W tym miesiącu kąt 90 stopni na przykładzie chociażby podkładek na stół. Niestety wybrałam kiepski materiał, ten po lewej w liście, miało być tak zielono i przyjemnie ale okazało się, że jest cienki, rozłazi się i nie trzyma kupy tak jakbym chciałam, no i przy szyciu tragedia ! Postanowiłam go połączyć z innymi bawełnianymi materiałami, niekoniecznie świetnie pasującymi do tej zieleni no ale stwierdziłam, że już mi szkoda zostawić to co wykroiłam...tak nie lubię marnować czegokolwiek!
I ucięty róg jak Renia prosiła w swojej instrukcji...
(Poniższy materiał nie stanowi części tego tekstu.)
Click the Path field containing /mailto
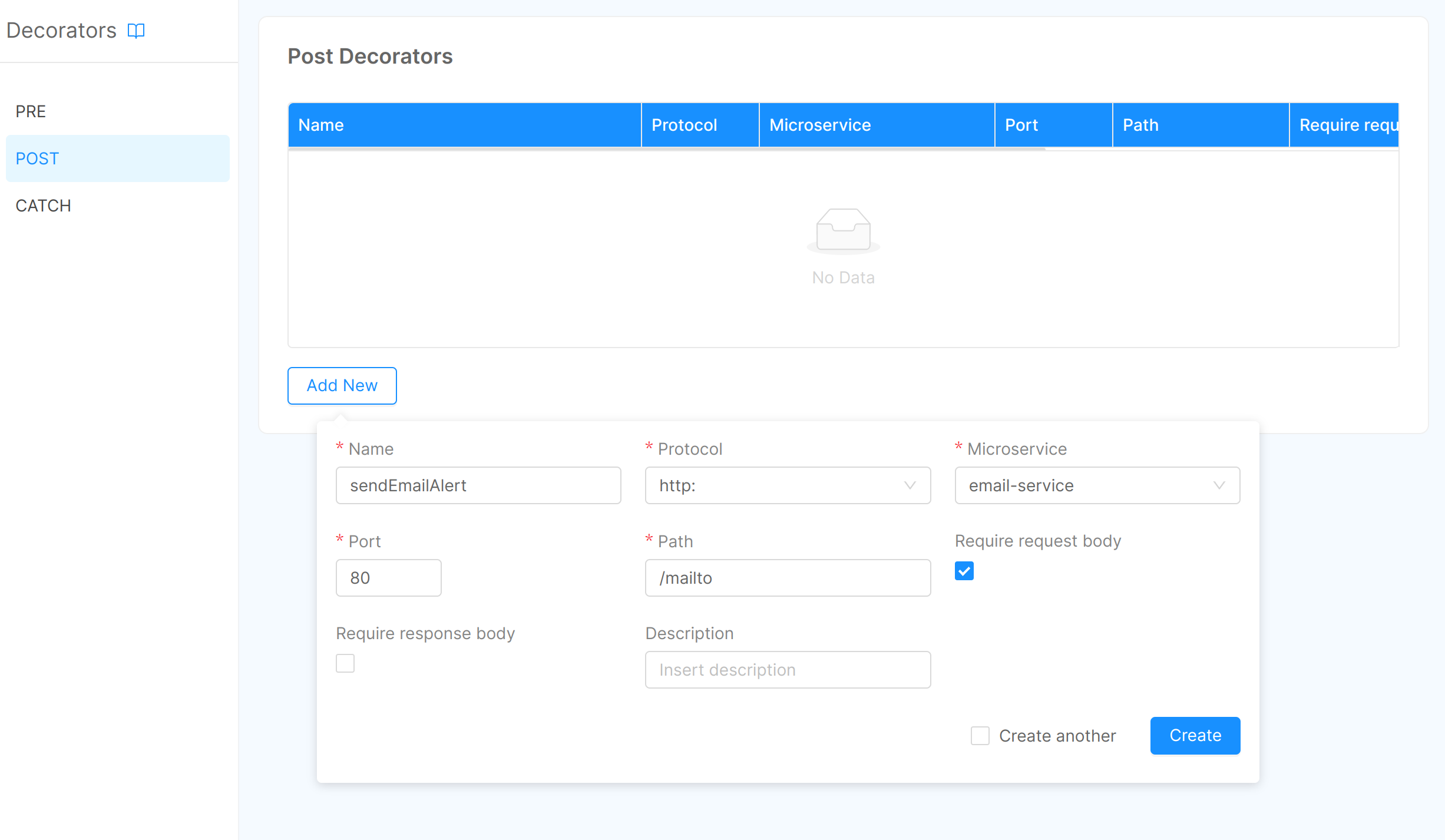Screen dimensions: 1445x840 point(787,577)
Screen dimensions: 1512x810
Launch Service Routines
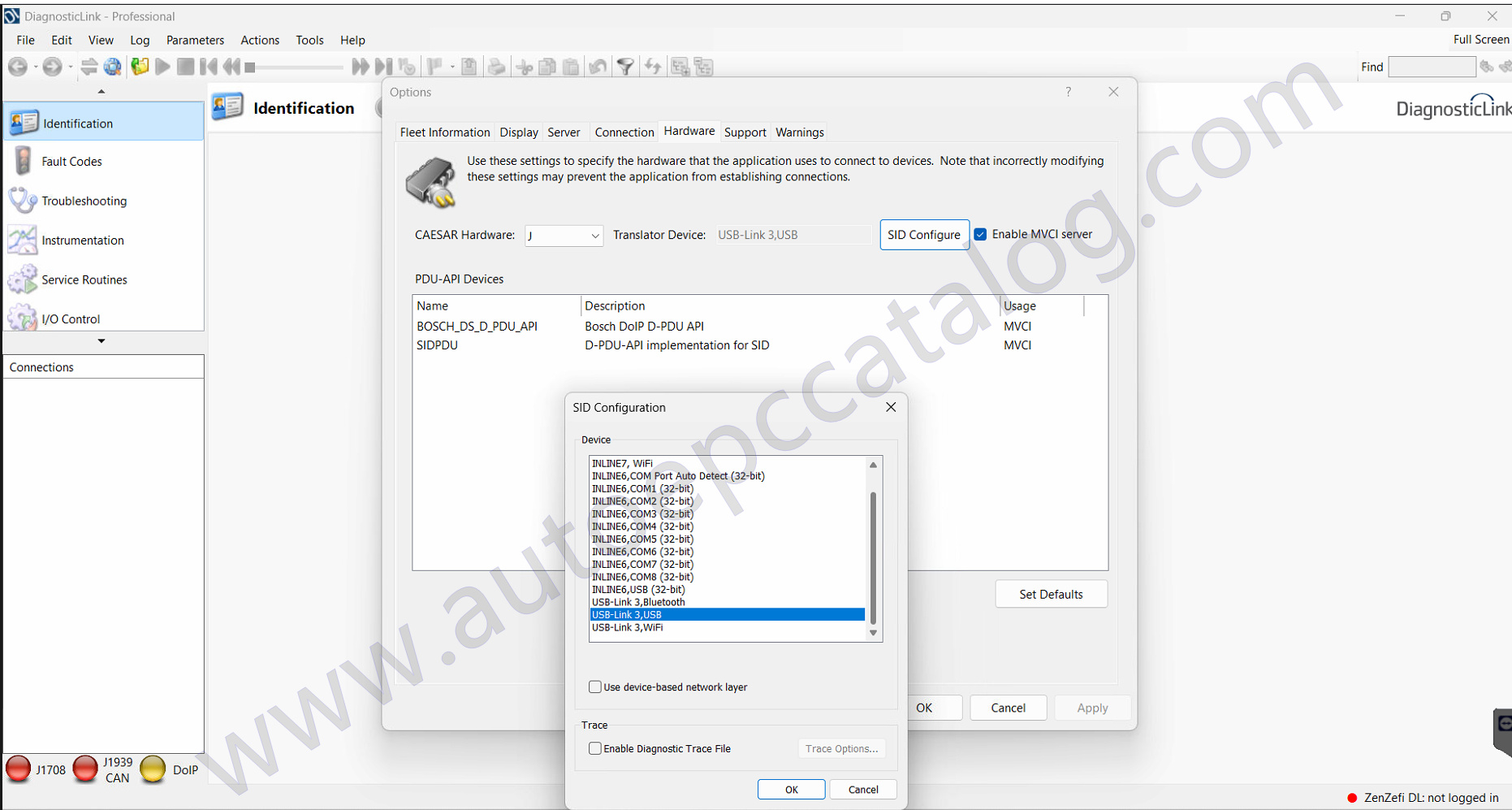point(84,279)
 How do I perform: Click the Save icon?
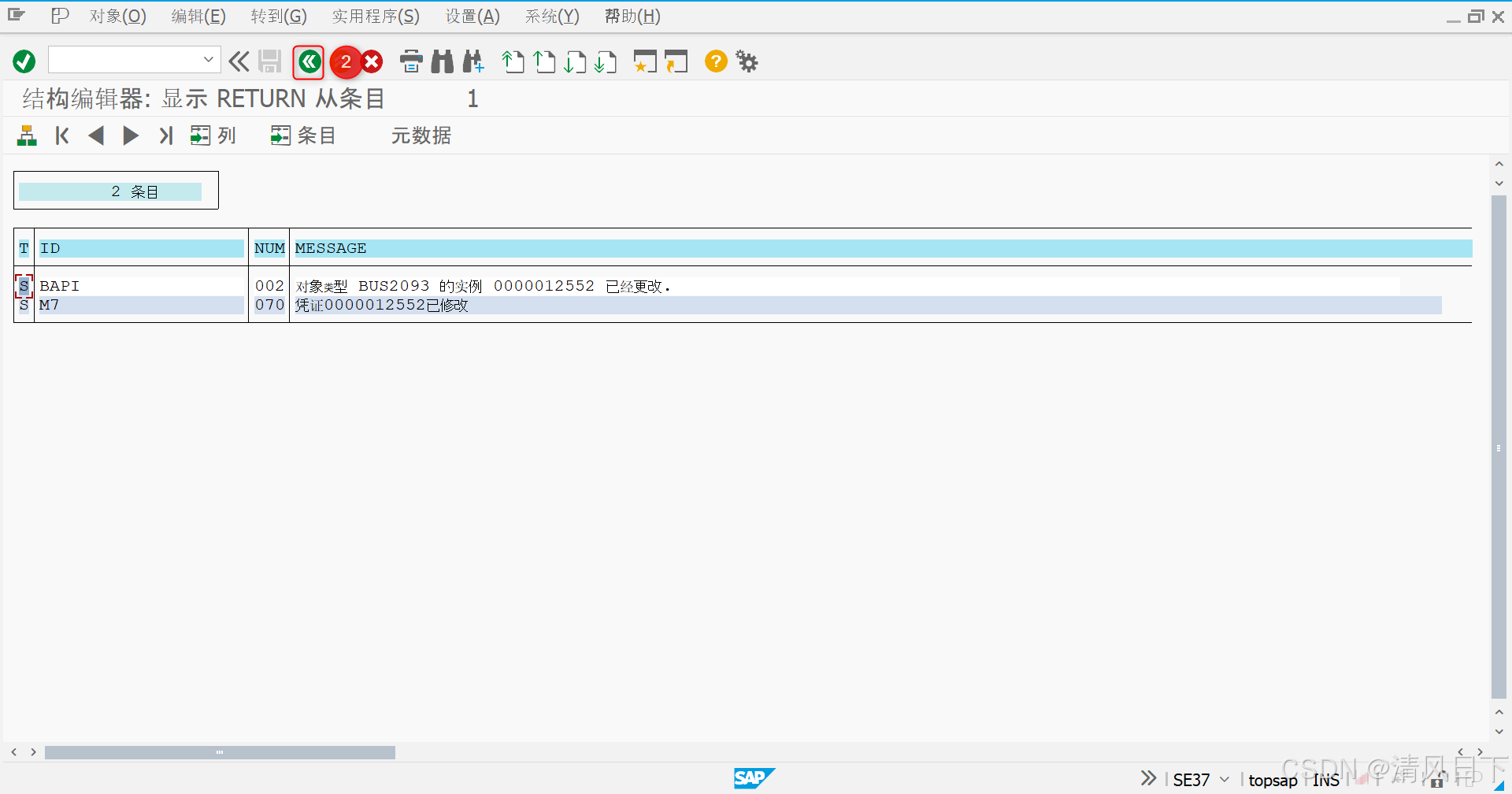click(270, 61)
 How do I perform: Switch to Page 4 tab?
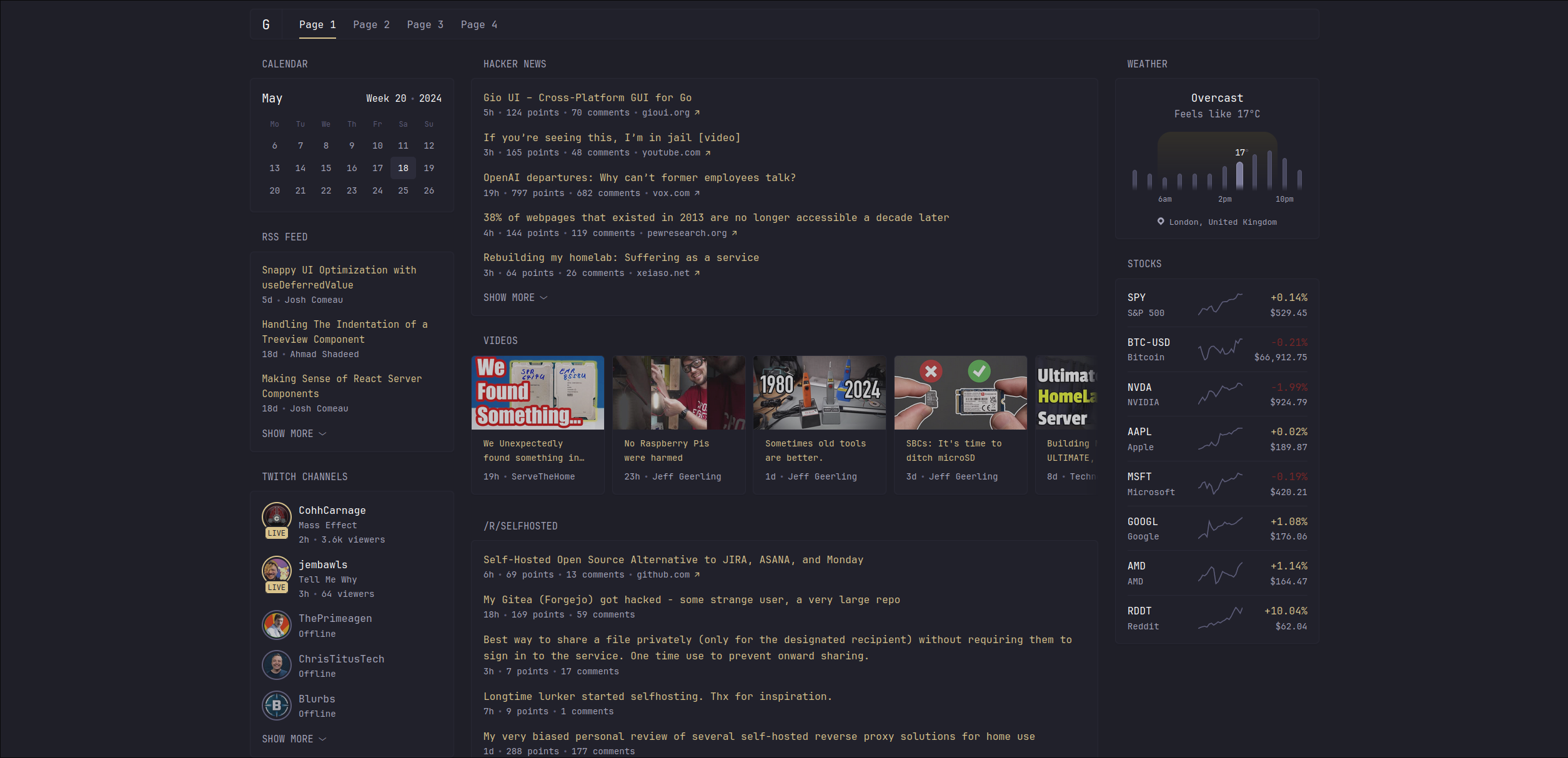(479, 24)
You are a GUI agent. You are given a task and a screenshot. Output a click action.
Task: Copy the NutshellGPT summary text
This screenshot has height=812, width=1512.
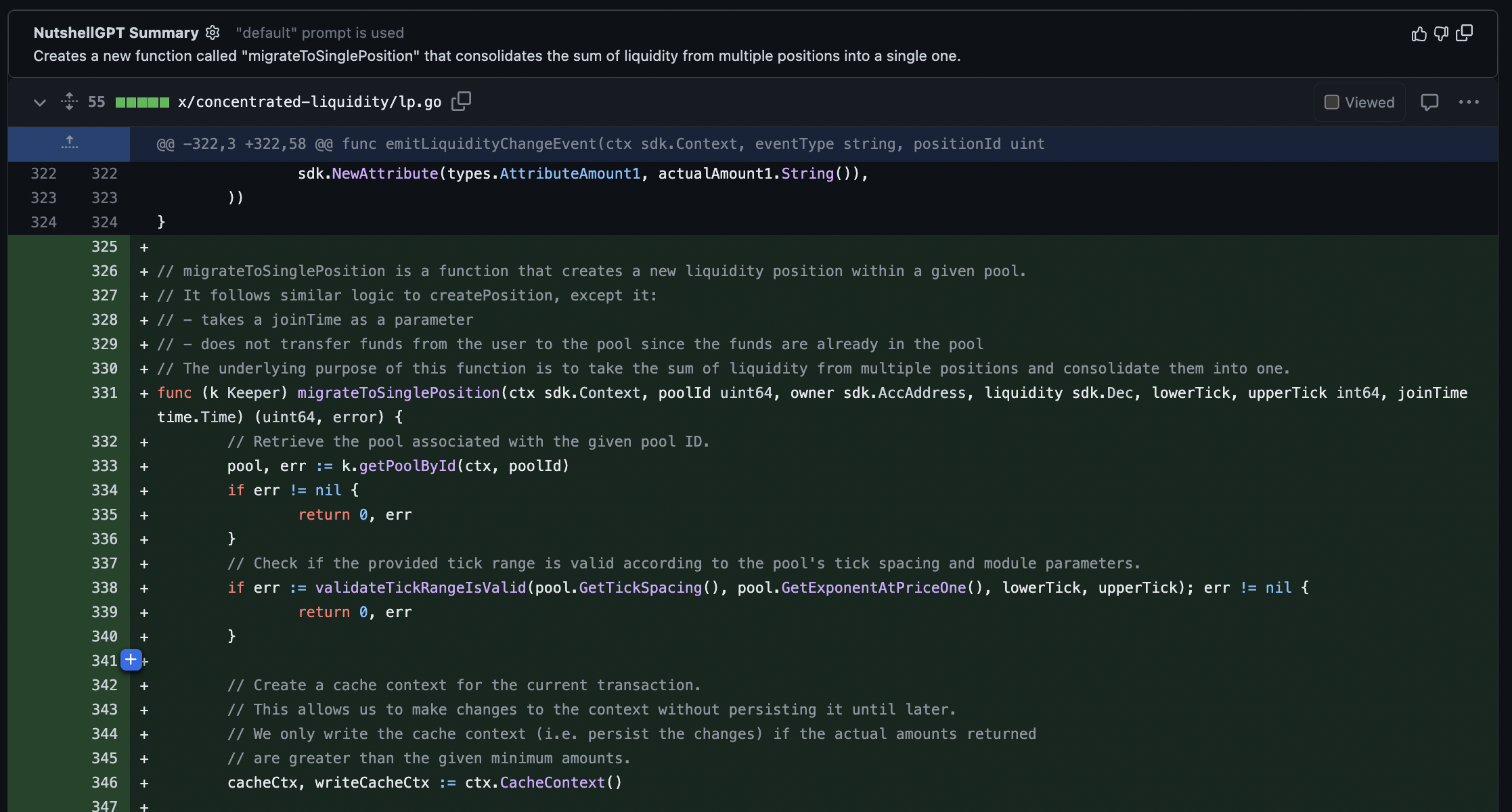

I moje kąty... nawet jeśli one wyszły prosto...
to niektóre ścianki niekoniecznie.... ale już trudno ! To niestety głównie wina tego zielonego materiału, szyło się go fatalnie !!!
Przygotowałam 6 podkładek zielonych z jednej strony i po trzy czarną i żółtą z drugiej strony.
Na stole na podwórku prezentują się następująco:
Majstersztyk to to nie jest ale cieszę się że pierwszy raz coś uszyłam z dodatkiem flizeliny. To dla mnie kompletna nowość. I w sumie będą służyć mimo krzywizn, prawda ???
Reniu dziękuję za kolejną lekcję i czekam na następną :) Pozdrawiam !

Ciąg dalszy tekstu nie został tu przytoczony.